Ruwe records
■ ■ ■ ■ ■
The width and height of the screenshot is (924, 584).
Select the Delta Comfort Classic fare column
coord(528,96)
■ ■ ■ ■ ■
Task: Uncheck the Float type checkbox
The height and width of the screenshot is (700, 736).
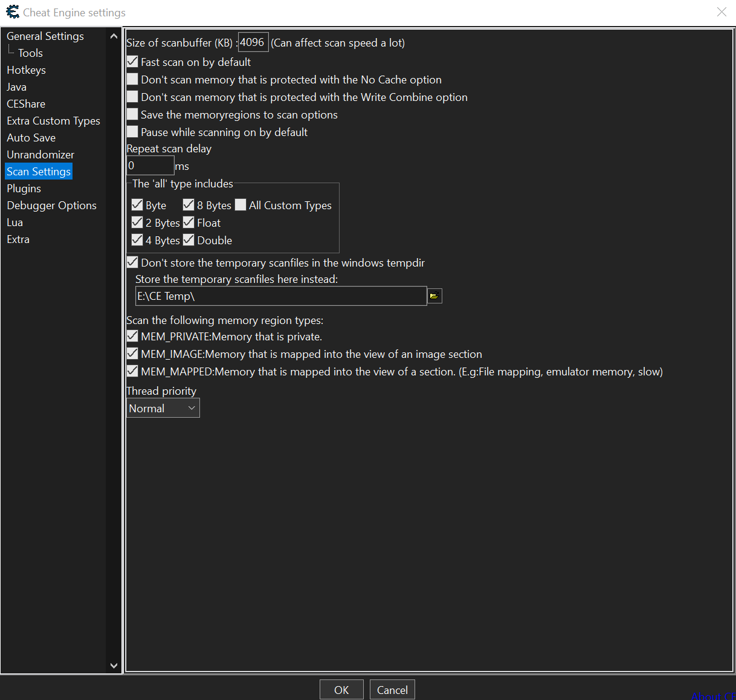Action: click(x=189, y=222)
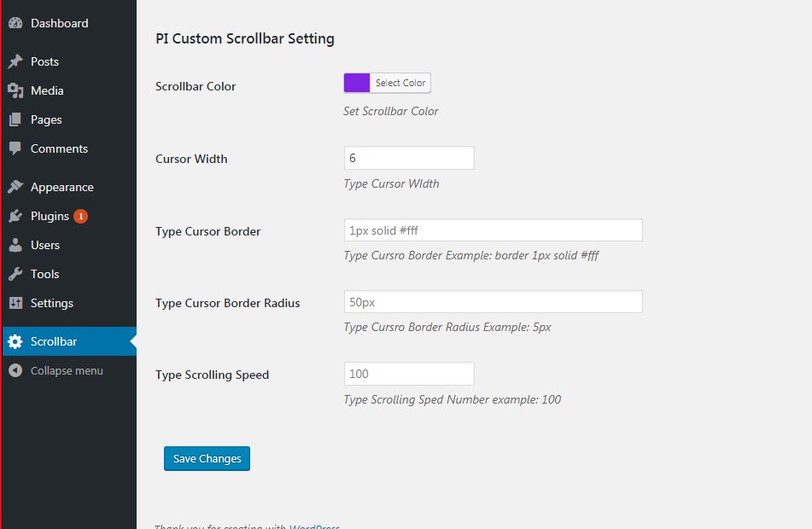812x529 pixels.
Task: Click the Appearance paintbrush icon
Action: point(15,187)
■ ■ ■ ■ ■
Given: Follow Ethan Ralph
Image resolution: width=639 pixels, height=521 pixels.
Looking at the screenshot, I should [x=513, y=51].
■ ■ ■ ■ ■
Opdrachtomschrijving
Neem uit de records hierboven letterlijk alles over, van de regel met "The width and" tot en met de regel met "coord(528,96)".

Antwoord
The width and height of the screenshot is (924, 584).
Select the Delta Comfort Classic fare column
coord(528,96)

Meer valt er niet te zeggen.